WORK TO DO:
Copy out the data below word for word, everything from the line containing "Task: Open the docker-desktop" down to the line containing "pyautogui.click(x=138, y=342)", with both of those lines included.

(Word and element location data)
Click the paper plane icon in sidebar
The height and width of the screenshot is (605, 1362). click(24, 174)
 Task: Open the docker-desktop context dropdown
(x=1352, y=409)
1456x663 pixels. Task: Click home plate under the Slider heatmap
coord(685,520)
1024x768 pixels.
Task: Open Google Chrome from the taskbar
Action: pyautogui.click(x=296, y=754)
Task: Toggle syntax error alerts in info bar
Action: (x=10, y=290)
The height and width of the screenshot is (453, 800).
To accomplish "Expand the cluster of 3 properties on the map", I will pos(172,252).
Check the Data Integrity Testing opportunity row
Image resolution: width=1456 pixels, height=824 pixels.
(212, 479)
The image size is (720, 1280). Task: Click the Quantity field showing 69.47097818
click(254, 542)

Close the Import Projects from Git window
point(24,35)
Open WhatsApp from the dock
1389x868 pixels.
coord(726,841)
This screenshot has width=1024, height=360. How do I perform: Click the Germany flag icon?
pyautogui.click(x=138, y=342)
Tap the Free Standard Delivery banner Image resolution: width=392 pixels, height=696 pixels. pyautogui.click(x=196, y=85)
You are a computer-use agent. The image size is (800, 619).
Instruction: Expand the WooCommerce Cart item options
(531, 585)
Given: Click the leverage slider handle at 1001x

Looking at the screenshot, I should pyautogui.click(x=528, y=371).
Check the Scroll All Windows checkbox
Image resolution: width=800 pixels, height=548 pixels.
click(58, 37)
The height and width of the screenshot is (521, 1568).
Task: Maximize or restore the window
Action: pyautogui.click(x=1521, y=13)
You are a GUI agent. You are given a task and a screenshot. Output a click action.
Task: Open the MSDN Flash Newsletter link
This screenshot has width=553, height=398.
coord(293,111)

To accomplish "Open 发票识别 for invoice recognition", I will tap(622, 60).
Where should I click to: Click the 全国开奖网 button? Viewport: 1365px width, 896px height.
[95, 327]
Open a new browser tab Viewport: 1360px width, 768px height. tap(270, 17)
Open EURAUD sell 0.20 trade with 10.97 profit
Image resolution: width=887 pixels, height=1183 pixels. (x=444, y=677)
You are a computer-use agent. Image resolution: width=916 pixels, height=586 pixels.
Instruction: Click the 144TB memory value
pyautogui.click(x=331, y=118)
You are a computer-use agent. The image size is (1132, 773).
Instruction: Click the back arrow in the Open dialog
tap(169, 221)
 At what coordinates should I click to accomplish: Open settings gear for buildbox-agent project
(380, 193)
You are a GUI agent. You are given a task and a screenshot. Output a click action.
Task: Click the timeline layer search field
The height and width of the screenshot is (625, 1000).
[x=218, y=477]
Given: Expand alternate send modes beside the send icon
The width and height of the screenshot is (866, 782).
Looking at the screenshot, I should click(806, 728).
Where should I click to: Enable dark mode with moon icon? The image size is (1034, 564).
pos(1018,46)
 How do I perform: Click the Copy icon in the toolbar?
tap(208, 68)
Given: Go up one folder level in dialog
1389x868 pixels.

COMPLETED EXERCISE:
 Task: Open the docker-desktop context dropdown
(x=1352, y=409)
1456x663 pixels. Task: Click home plate under the Slider heatmap
coord(685,520)
1024x768 pixels.
Task: Open Google Chrome from the taskbar
Action: pyautogui.click(x=296, y=754)
Task: Toggle syntax error alerts in info bar
Action: (x=10, y=290)
The height and width of the screenshot is (453, 800).
To accomplish "Expand the cluster of 3 properties on the map", I will pos(172,252).
Check the Data Integrity Testing opportunity row
Image resolution: width=1456 pixels, height=824 pixels.
(212, 479)
The image size is (720, 1280). Task: Click the Quantity field showing 69.47097818
click(254, 542)

Close the Import Projects from Git window
point(24,35)
Open WhatsApp from the dock
1389x868 pixels.
coord(726,841)
This screenshot has width=1024, height=360. How do I perform: Click the Germany flag icon?
pyautogui.click(x=138, y=342)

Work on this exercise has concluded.